A Beijing-based veterinarian, confirmed as China’s first human infection case with Monkey B Virus (BV), has died from the infection, said a Global Times report.
The 53-year-old male vet, who works for an institution researching on non-human primates, was identified with the infection following early-onset symptoms of nausea and vomiting, a month after he dissected two dead monkeys in early March, China CDC Weekly English Platform, a journal of the Chinese Center for Disease Control and Prevention had revealed on Saturday.
The journal said that the vet died on May 27, after seeking treatment in several hospitals.
According to the report, since there were reportedly no fatal or even clinically evident BV infections in China before, the vet’s case marks the first human infection case with BV identified in the country.

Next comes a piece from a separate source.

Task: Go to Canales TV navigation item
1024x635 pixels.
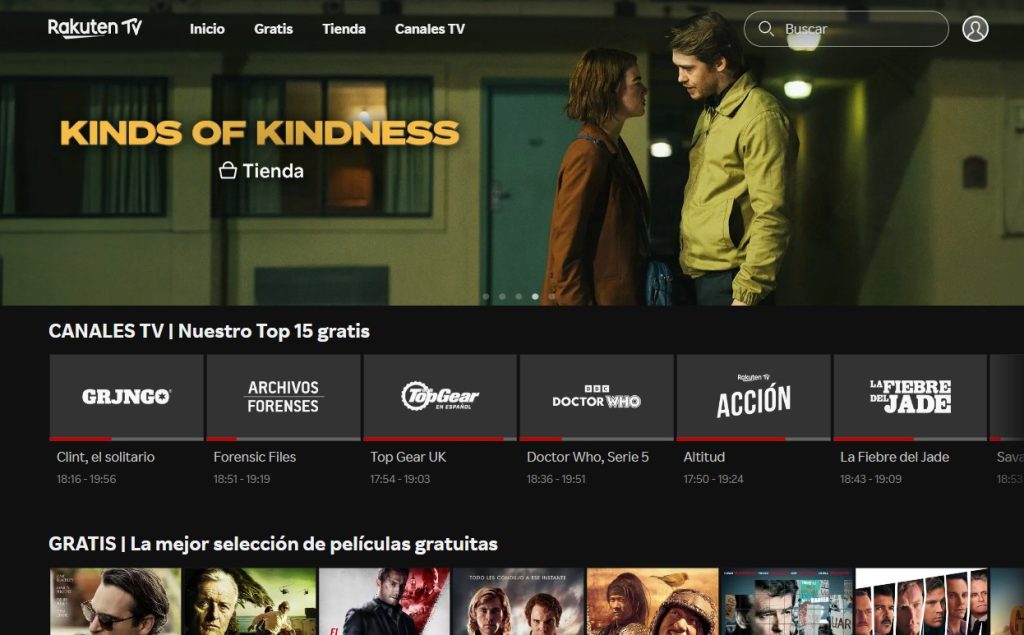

Although samples of the veterinarian’s cerebrospinal fluid collected by researchers in April tested positive for BV, all of his close contacts were said to have tested negative.

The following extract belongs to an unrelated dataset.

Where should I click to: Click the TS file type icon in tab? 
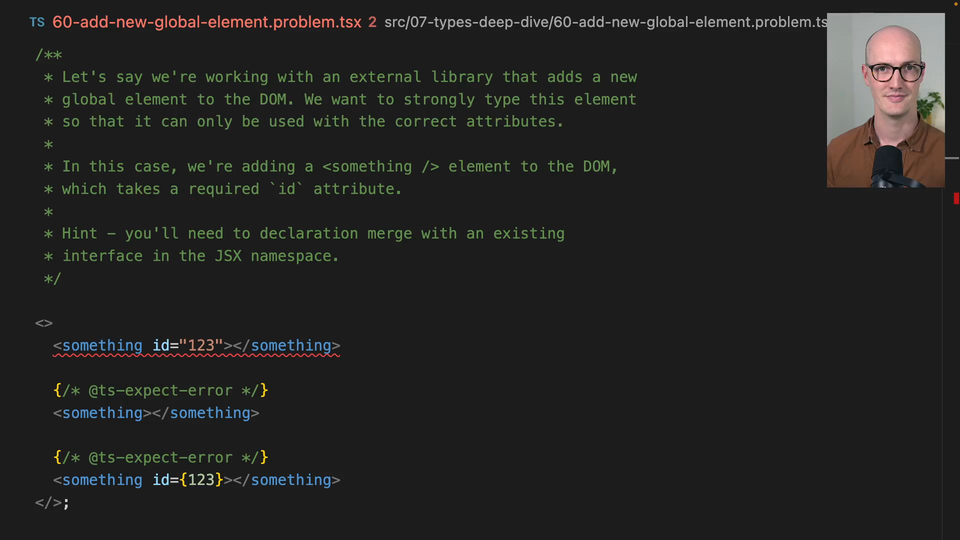pos(37,23)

The virus, initially isolated in 1932, is an alphaherpesvirus enzootic in macaques of the genus Macaca. It can be transmitted via direct contact and exchange of bodily secretions; and has a fatality rate of 70 percent to 80 percent, the report said.
The journal suggested that BV in monkeys might pose a potential threat to occupational workers. It is necessary to eliminate BV during the development of specific pathogen-free rhesus colonies and to strengthen surveillance in laboratory macaques and occupational workers in China.